The Toronto International Film Festival (TIFF) expressed on Thursday concern about Orwa Nyrabia, a Syrian filmmaker and festival organizer who disappeared last week en route to Egypt, the Canadian Broadcasting Corporation reported.
Nyrabia is believed to have been detained by Syrian security services as he prepared to board a flight from Damascus to Cairo. He has not been seen since August 23.
“Nyrabia belongs to the emerging generation of Syrian filmmakers passionate about world cinema and passionate about freedom. We are extremely concerned by his arrest – filmmakers must be allowed to express themselves through their films, without fear of reprisal,” a TIFF press release said.
Nyrabia's wife, Diana El-Jeiroudi, issued a statement last week saying she had had not been able to contact him and had understood from the airline that he did not board the plane. Film industry professionals in Europe and New York have also called on Syrian authorities to account for his whereabouts.

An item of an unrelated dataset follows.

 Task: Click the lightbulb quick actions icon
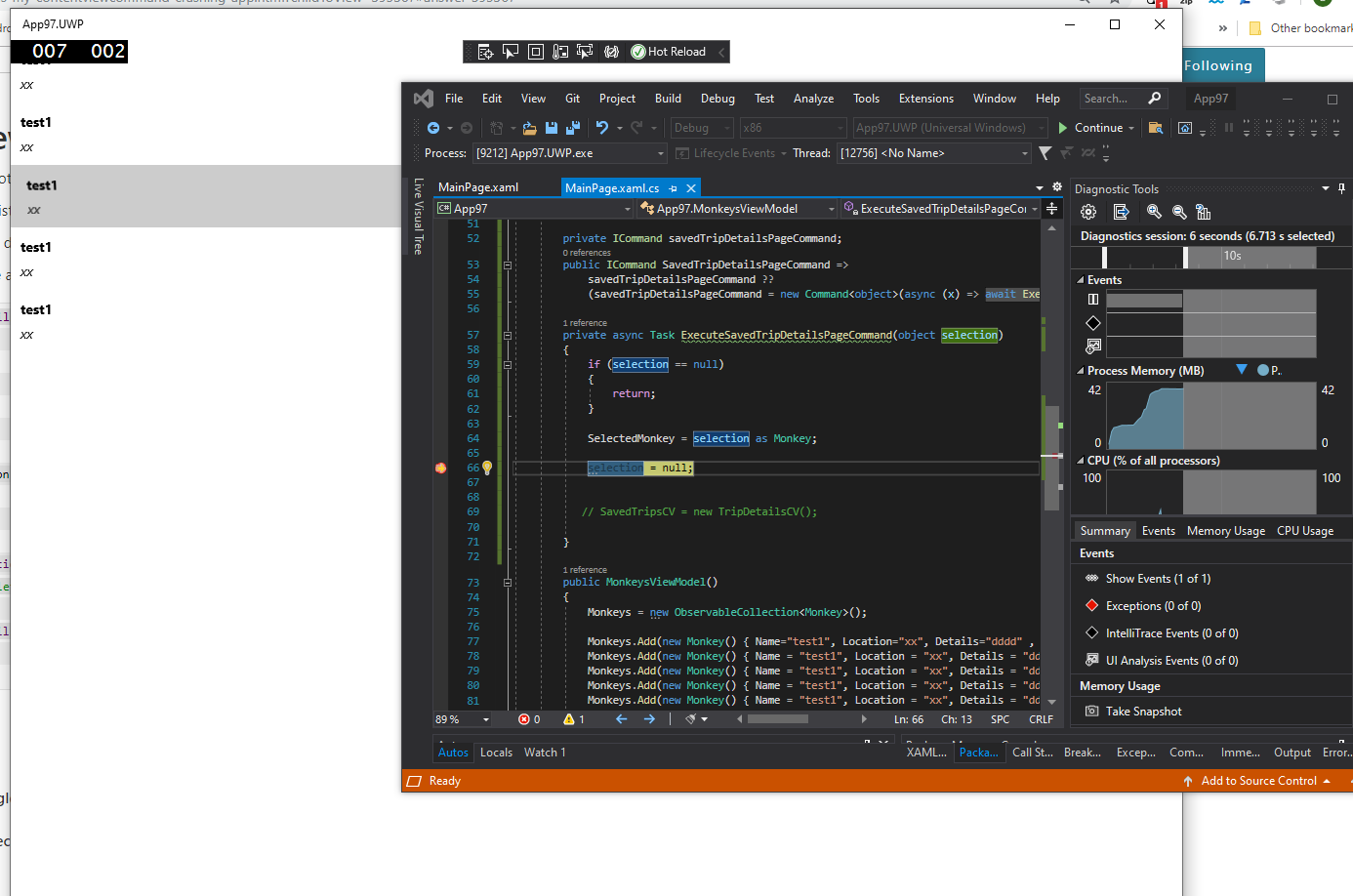487,468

Nyrabia and his wife formed the first production company in Syria independent of the government and founded Dox Box, a festival that brought international documentaries to Syria.
Earlier this year, they were awarded a prize by the European Documentary Network for their exceptional contribution to the development of documentary cinema. The prize came with resources that helped the festival remain independent.
Nyrabia often served as a jury member in film festivals in Europe and the Middle East. This year, he also organized a Dox Box Global Day to bring Syrian films to international audiences, showcasing insider views of continuing violence and government repression in Syria.
The festival website said its aim was to show the world "how poverty, oppression and isolation do not prevent humans from being spectacularly brave, stubborn and dignified."
Nyrabia worked on films such as 2002’s Sacrifices with Oussama Mohammad and was collaborating with documentary director Omar Amiralay, an activist involved in the Damascus Spring, when Amiralay died in 2011.